Die Zahlen des IWF belegen, was der Augenschein schon seit Jahren beweist: Afrikas Megastädte boomen; es hat sich eine kapitalkräftige, konsumorientierte und extrem globalisierte Ober- und Mittelschicht herausgebildet, die größer ist als die Indiens. Die afrikanischen "Löwenstaaten", wie sie inzwischen in Parallele zu den asiatischen "Tigerstaaten" genannt werden, lösen sich immer mehr vom in Europa bis heute vorherrschenden Bild von Afrika als Elendskontinent, der nur durch fremde Hilfe vorankommt. Gegenüber den 1990er Jahren hat sich die Wachstumsrate Afrikas insgesamt mehr als verdoppelt.
Die Armut bleibt hartnäckig
Vor allem der Binnenkonsum sowie der Handel mit Asien treibt Afrika heute voran. Seit zwanzig Jahren wachsen Afrikas Exporte in die Industrienationen nur noch halb so schnell wie die in andere Länder. 2010 fand nur noch die Hälfte des afrikanischen Handels mit Europa und Nordamerika statt, nicht mehr 80 Prozent wie einige Jahrzehnte zuvor.
Chinas Anteil war demgegenüber auf 20 Prozent gestiegen, gefolgt von Indien (6 Prozent), Brasilien (3 Prozent) und der "Fünfergruppe" aus Indonesien, Malaysia, Thailand, Saudi-Arabien und den Vereinigten Arabischen Emiraten mit insgesamt 5 Prozent. Es werden auch immer mehr hochwertige Güter aus- und eingeführt, nicht mehr nur afrikanische Rohstoffe und asiatische Billigware. Der Handel innerhalb Afrikas wächst auch stark, mit einem Anteil von inzwischen 14 Prozent am Gesamtaußenhandel.
Der IWF merkt kritisch an, dass die Korrelation zwischen Wirtschaftswachstum und Armutsverringerung in Afrika schwächer ist als in anderen Weltregionen. Der Anteil der Menschen in absoluter Armut sei in Afrika südlich der Sahara zwischen 1996 und 2005 nur von 59 auf 51 Prozent zurückgegangen. Dies lasse befürchten, dass das Wachstum nicht allen Bevölkerungsschichten genügend zugutekomme.
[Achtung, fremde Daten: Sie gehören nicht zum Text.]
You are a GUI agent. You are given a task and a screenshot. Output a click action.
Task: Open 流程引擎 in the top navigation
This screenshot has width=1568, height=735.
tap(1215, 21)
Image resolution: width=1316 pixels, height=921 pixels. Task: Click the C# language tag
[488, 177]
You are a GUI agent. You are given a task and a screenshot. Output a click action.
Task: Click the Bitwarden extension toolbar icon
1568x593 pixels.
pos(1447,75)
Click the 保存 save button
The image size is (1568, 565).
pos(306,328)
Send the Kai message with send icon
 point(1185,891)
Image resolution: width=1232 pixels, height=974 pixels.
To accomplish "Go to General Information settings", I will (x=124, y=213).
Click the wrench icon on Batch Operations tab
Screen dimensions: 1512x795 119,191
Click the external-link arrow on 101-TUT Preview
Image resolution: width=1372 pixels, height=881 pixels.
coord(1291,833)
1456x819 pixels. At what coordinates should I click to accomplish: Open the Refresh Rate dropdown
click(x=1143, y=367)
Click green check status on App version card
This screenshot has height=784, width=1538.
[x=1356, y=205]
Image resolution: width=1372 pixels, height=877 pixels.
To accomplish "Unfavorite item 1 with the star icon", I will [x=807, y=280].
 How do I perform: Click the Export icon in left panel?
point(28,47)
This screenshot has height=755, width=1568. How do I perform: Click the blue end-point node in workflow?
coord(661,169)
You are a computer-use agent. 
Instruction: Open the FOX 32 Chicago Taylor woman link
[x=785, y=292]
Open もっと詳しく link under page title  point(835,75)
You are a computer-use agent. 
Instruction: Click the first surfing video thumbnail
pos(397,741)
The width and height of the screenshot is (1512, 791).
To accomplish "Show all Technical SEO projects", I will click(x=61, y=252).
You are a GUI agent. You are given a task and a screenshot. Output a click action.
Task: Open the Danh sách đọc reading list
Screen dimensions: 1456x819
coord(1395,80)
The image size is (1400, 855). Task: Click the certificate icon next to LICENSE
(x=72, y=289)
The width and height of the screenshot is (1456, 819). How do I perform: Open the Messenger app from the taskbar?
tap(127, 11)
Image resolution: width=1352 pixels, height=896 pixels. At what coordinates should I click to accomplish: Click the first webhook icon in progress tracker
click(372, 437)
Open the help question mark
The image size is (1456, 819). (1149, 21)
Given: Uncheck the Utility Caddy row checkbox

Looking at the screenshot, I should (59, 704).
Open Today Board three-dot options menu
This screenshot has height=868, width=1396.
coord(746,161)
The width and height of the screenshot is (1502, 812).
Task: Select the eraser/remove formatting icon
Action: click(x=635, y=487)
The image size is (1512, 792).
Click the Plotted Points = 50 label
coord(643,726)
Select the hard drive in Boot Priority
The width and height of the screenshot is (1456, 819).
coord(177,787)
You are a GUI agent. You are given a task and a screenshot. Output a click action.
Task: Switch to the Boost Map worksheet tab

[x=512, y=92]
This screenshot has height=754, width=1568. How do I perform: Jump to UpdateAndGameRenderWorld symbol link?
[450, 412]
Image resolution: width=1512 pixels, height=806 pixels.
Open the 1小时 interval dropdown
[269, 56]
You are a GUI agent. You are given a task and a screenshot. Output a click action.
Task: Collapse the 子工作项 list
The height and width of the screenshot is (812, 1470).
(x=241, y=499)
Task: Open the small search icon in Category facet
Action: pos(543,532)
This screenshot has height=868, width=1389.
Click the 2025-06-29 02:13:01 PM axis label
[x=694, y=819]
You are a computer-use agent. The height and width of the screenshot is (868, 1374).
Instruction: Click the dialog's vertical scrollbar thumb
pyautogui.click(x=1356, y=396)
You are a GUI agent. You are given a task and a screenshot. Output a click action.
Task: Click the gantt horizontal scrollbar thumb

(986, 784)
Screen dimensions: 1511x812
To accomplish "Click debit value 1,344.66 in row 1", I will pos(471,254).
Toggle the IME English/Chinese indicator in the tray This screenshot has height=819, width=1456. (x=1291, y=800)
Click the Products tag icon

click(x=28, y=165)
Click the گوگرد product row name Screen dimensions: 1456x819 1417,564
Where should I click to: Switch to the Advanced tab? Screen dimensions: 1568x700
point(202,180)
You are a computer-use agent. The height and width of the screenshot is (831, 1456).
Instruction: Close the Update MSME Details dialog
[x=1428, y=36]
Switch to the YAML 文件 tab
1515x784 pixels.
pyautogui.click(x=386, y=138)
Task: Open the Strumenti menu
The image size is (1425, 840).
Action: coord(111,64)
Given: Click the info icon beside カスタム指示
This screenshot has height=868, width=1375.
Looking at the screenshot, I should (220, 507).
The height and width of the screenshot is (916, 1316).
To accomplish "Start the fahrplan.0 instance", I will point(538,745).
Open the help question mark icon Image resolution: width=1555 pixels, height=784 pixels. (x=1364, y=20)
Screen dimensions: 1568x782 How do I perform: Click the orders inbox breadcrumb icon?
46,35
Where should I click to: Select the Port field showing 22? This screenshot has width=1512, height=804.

Allerdings steigt laut IWF in manchen Ländern wie Ghana oder Tansania der Konsum der ärmeren Bevölkerungsschichten besonders stark und die Zahl der Arbeitsplätze im formellen Sektor wächst schneller als die Volkswirtschaft insgesamt - vor allem in den Großstädten. Hauptgründe für hartnäckige Armut seien hohe Kindersterblichkeit sowie Unterbeschäftigung im ländlichen Bereich. Der IWF rät daher zu verstärkten Investitionen in das Gesundheitswesen sowie in die Produktivität der Landwirtschaft.
Sorgen bereitet dem IWF die Preisentwicklung. Nach Jahren rapide steigender Lebensmittelpreise gibt es in manchen Ländern eine dauerhaft hohe Inflation, bis zu 40 Prozent in Teilen Ostafrikas.